À titre curatif, la difficulté est importante car lorsque l’aidant s’aperçoit de la relation d’emprise dont son proche est victime il est très tard. Il est illusoire d’obtenir sa collaboration. S’engage alors un combat de « contre-influence » à mener avec précaution pour ne pas rompre les liens affectifs et conserver son rôle de soutien et d’accompagnement.
Il est alors possible pour l’aidant d’engager une mesure de protection : la difficulté sera d’obtenir le certificat médical circonstancié qui permettra d’activer le mandat de protection future ou d’obtenir une tutelle ou curatelle. Cependant, le médecin inscrit sur la liste du procureur de la République pourra constater les circonstances qui l’empêchent d’entrer en contact avec la victime, comme les ordres donnés par un tiers qui parle à la place de la personne. Il pourra qualifier l’isolement, voire même parfois, l’enlèvement. Il pourra décrire le mécanisme de dépendance. Dans les normes officielles de définition des troubles psychiatriques, la dépendance affective à autrui est répertoriée comme étant de même nature que la dépendance aux toxiques ou aux jeux.
Le dossier sera complété par les éléments financiers mais qui seront d’autant plus difficiles à obtenir, qu’il sera impossible d’entrer au domicile s’il n’y a pas de procuration ou de mandat de gestion.
Par ailleurs, si l’on a des doutes sur une auxiliaire de vie, un professionnel, il est indispensable d’alerter ses employeurs ou les ordres professionnels, évidemment de manière précise et circonstanciée. Le site Internet MIVILUDE donne des informations, des recommandations et recueille les témoignages. En cas d’influence d’un professionnel, il est indispensable de rencontrer le directeur de l’établissement ou du service afin qu’il fasse une enquête.
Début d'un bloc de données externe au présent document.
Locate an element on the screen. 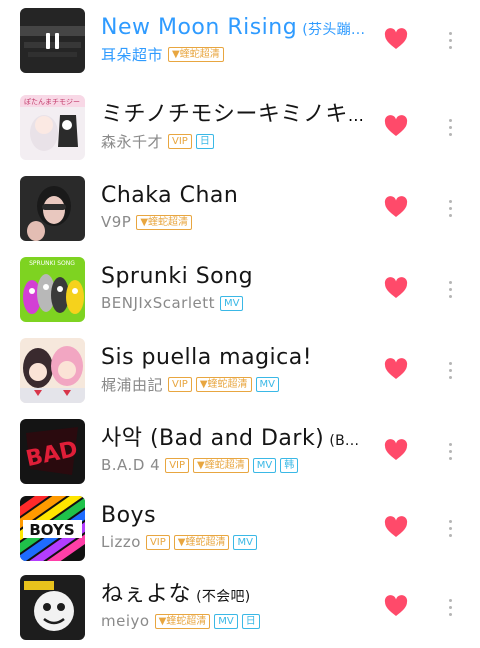 The width and height of the screenshot is (480, 648). song-title: Boys is located at coordinates (128, 516).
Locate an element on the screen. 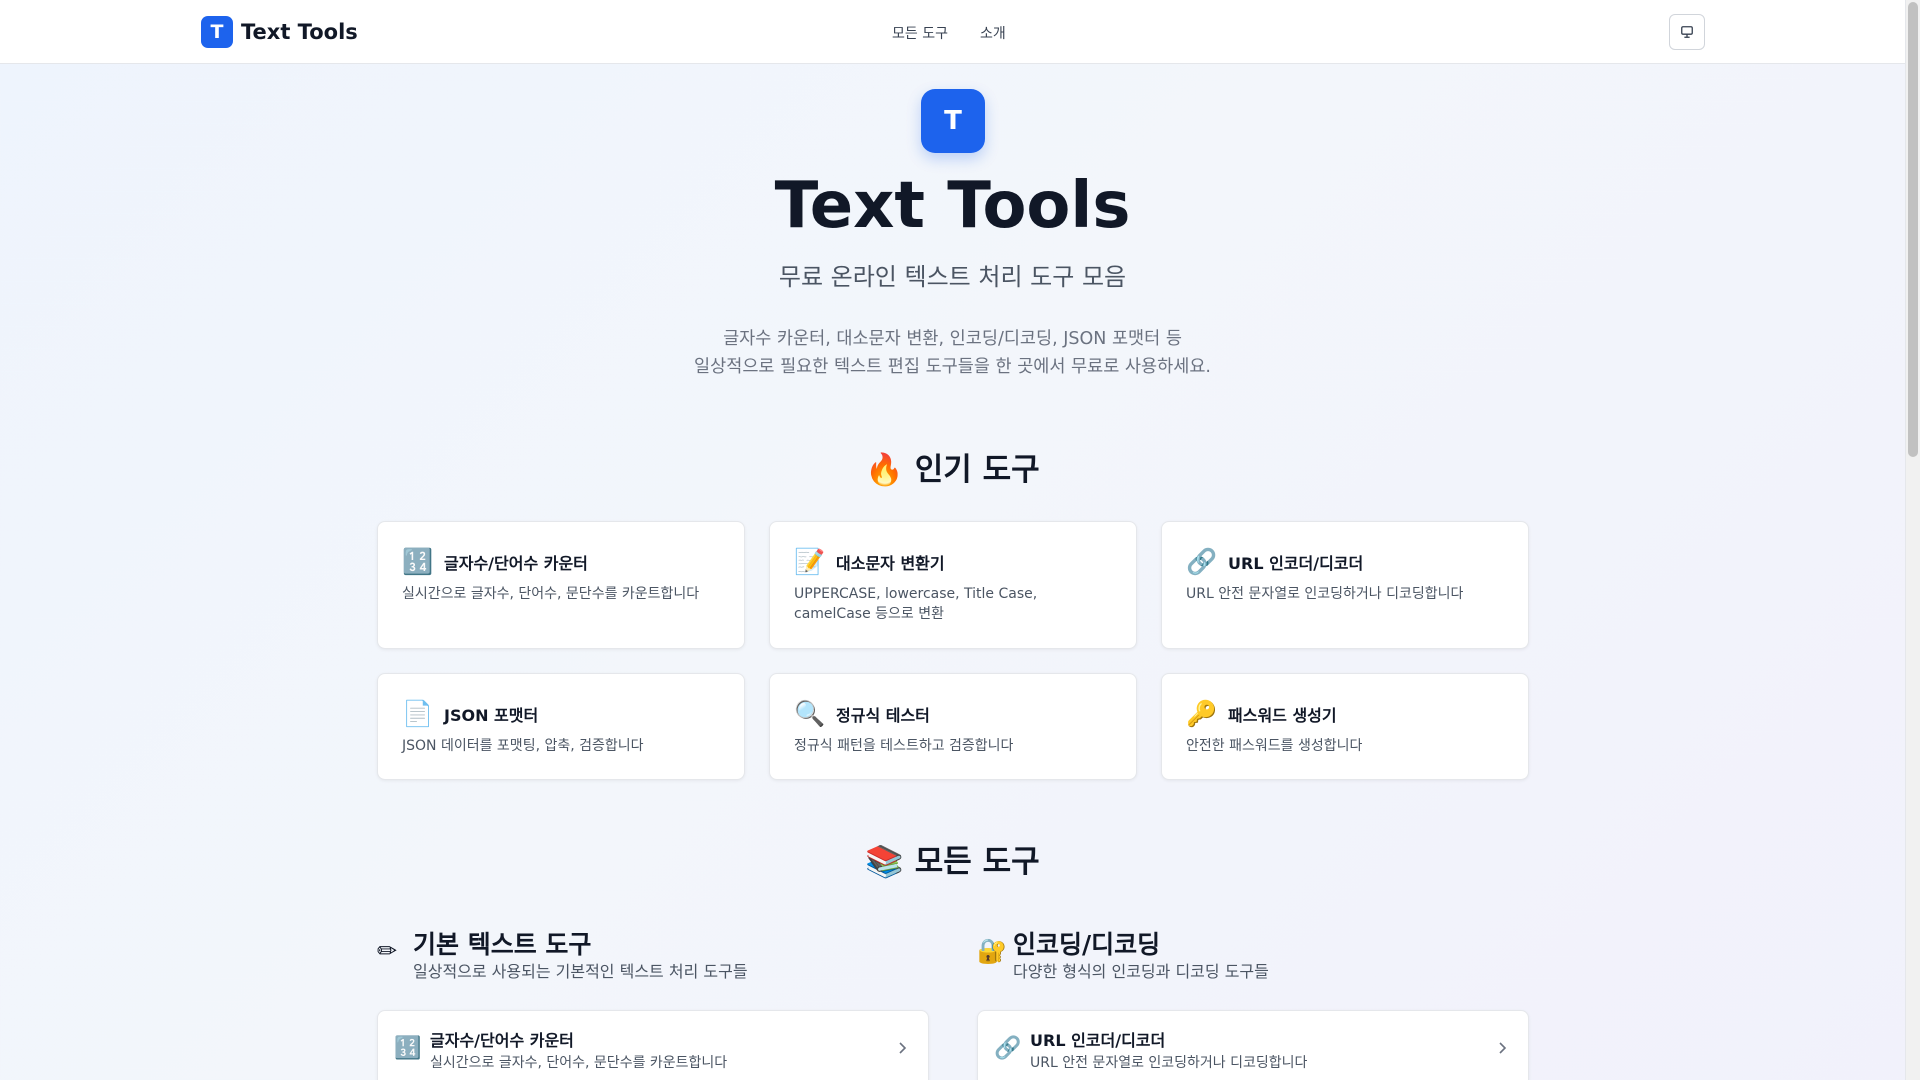  card-description: URL 안전 문자열로 인코딩하거나 디코딩합니다 is located at coordinates (1325, 594).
La prise de contact avec le banquier du proche âgé sous emprise d’une secte est nécessaire afin qu’il prenne des mesures de protection : si des fonds ont été payés à l’étranger, il doit faire une déclaration à TRACFIN, le service de lutte contre le blanchiment d’argent. Cette démarche permettra de justifier de l’urgence pour l’activation d’un mandat de protection future ou de déposer une requête au juge des tutelles.
Le notaire de famille doit, lui aussi, être alerté, avec une difficulté certaine, car le nouveau testament ou acte juridique sera effectué chez un autre notaire inconnu, ce dont on s’aperçoit au moment de l’ouverture de la succession.
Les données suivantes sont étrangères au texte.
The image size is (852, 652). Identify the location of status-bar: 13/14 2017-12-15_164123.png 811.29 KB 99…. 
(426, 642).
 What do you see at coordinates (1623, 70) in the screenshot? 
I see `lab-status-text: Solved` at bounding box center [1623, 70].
Une plainte pour abus de faiblesse doit également être déposée. N’importe quel tiers, proche ou professionnel, peut et même doit, faire état de la situation par un signalement au procureur de la République. Ce signalement complet pourra mener à une véritable enquête de police. L’obligation de signalement est un devoir citoyen. Les lanceurs d’alerte ne peuvent être sanctionnés, même s’ils se sont trompés, à condition d’être de bonne foi.
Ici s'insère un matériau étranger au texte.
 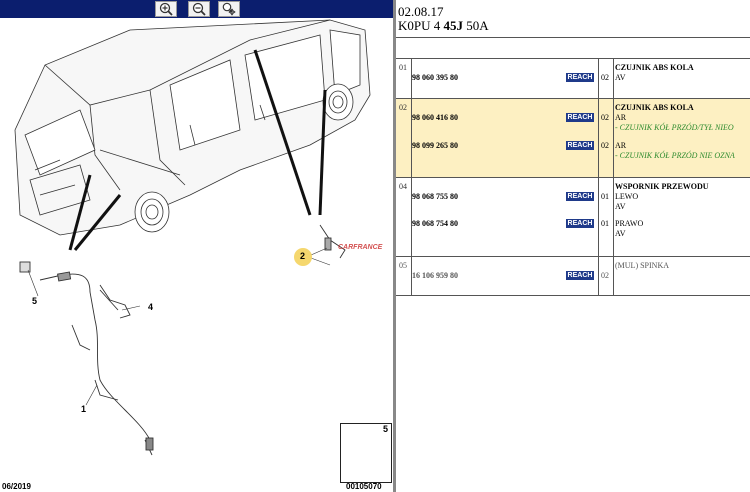 I want to click on part-number: 98 060 395 80, so click(x=435, y=78).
De manière générale, il faut savoir, lorsque l’abuseur voit les ressources financières de sa victime être contrôlées, qu’il s’en va et change de proie. Ce mécanisme est fréquent avec les abuseurs individuels, mais plus difficile avec les sectes qui sont mieux organisées et moins visibles.
Ainsi qu’il vient d’être démontré, les mesures réparatrices sont très difficiles à mettre en œuvre. Il est d’autant plus important de prévoir ces mesures, dont la procuration bancaire et le mandat de protection future sont les plus efficaces.
La meilleure façon de protéger la personne âgée des sectes ou des abuseurs individuels, qui utilisent les mêmes méthodes, est de renforcer les liens entre les aidants et leurs proches, ce qui leur permettra d’intervenir en cas de nécessité. Il est de leur devoir de se faire donner pouvoir d’intervenir en cas de besoin, grâce à des procurations bancaires et un mandat de protection future rédigés quand tout va bien. Si la vie a causé un éloignement, c’est le moment de rétablir les liens.